Our Grand Prix Editor Nigel Roebuck answers your motorsport questions every Wednesday. So if you want his opinion on any motorsport matter drop us an e-mail here at Autosport.com and we'll forward on a selection to him. Nigel won't be able to answer all your questions, but we'll publish his answers here every week. Send your questions to AskNigel@haynet.com




Dear Angus,
As I wrote in Fifth Column last week, the Jordan/Frentzen affair dominated paddock gossip at Hockenheim, and not surprisingly so. In these days of 100-page driver contracts, it's pretty rare for a team and driver to split in the middle of a season - particularly when it's immediately before that driver's home Grand Prix...

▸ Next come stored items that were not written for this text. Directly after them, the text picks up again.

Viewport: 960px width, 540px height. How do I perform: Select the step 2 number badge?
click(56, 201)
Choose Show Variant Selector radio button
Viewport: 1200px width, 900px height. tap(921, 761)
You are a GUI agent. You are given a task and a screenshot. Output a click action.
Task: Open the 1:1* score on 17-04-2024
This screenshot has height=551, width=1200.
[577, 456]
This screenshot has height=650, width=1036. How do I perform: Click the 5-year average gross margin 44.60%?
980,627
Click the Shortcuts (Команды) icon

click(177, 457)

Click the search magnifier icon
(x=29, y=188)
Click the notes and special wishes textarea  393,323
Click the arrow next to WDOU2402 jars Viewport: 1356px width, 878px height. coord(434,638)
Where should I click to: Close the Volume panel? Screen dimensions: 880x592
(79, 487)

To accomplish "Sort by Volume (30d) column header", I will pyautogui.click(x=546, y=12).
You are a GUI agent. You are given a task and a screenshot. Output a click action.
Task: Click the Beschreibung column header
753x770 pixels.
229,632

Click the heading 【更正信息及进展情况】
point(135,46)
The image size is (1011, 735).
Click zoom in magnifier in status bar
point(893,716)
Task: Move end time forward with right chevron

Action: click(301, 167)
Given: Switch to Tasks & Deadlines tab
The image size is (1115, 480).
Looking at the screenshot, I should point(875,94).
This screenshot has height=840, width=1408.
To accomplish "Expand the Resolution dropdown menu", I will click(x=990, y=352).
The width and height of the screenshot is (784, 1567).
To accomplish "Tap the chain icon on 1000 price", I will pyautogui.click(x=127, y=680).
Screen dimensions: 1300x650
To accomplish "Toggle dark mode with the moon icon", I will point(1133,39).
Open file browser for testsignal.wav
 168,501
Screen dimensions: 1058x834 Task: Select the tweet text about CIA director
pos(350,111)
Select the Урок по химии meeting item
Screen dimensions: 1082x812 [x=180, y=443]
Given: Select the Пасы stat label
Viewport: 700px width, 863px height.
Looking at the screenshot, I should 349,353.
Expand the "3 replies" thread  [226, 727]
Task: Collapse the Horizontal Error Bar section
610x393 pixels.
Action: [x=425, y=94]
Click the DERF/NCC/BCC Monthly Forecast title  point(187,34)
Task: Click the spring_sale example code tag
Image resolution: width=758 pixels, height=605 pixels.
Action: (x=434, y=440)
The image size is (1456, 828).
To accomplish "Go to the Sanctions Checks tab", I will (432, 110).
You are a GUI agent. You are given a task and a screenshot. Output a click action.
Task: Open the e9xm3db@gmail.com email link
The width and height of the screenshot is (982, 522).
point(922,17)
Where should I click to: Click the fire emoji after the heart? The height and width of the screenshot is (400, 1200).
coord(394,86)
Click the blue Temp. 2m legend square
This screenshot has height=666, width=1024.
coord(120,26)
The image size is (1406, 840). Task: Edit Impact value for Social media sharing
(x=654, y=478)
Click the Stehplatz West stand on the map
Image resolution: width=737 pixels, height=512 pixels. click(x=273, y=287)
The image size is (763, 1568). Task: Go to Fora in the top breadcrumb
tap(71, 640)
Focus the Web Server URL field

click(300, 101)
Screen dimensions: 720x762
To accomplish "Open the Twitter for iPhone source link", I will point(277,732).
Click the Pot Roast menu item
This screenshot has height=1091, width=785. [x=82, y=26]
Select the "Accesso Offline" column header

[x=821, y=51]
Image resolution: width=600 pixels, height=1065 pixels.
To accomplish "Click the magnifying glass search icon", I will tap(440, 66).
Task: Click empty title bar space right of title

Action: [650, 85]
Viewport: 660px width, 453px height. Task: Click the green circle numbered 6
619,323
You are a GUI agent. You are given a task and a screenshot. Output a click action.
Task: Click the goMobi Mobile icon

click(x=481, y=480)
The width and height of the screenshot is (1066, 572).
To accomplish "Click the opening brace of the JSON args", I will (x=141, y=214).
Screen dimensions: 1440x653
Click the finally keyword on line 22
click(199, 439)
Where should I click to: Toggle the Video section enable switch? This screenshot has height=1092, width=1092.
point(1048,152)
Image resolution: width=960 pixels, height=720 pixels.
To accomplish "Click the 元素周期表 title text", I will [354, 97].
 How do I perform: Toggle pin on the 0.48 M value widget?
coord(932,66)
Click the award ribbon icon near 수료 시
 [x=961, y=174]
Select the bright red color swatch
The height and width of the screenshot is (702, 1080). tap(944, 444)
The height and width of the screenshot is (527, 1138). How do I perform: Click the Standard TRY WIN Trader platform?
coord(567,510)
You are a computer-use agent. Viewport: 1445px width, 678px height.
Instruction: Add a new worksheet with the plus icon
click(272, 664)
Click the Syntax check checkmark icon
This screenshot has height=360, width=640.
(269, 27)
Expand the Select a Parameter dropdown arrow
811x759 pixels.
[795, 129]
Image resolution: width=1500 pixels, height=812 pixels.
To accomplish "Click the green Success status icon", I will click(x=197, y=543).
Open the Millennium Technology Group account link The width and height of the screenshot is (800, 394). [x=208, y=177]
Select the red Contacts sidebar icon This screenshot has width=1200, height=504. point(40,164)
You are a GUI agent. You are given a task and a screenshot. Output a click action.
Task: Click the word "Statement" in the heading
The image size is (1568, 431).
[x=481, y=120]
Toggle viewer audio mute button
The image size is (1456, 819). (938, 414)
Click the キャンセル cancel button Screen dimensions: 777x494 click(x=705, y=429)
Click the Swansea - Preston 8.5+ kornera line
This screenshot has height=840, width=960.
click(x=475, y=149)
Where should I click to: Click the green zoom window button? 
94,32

I did hear that Eddie Jordan suggested to Frentzen that they end the contract after the German Grand Prix, but that Heinz in effect said, 'Forget it - if it's over, it's over now'. As EJ refused to discuss the subject all that weekend, and - to no one's surprise - Frentzen himself didn't come to Hockenheim, that story remains in the realms of conjecture.

Undeniably, though, everyone - including, it must be said, some members of the Jordan team - was pretty amazed by the turn of events, although perhaps there had been a clue in the team's post-race press release at Silverstone, Frentzen's last race with the team.

'Official' press releases are invariably so bland as to be hardly worth reading, but on this occasion the quote from EJ finished like this: "Jarno's race was unfortunately over almost before it started, and it seems that seventh place was the best Heinz was able to achieve today." The paragraph didn't end with three dots, but it might as well have done.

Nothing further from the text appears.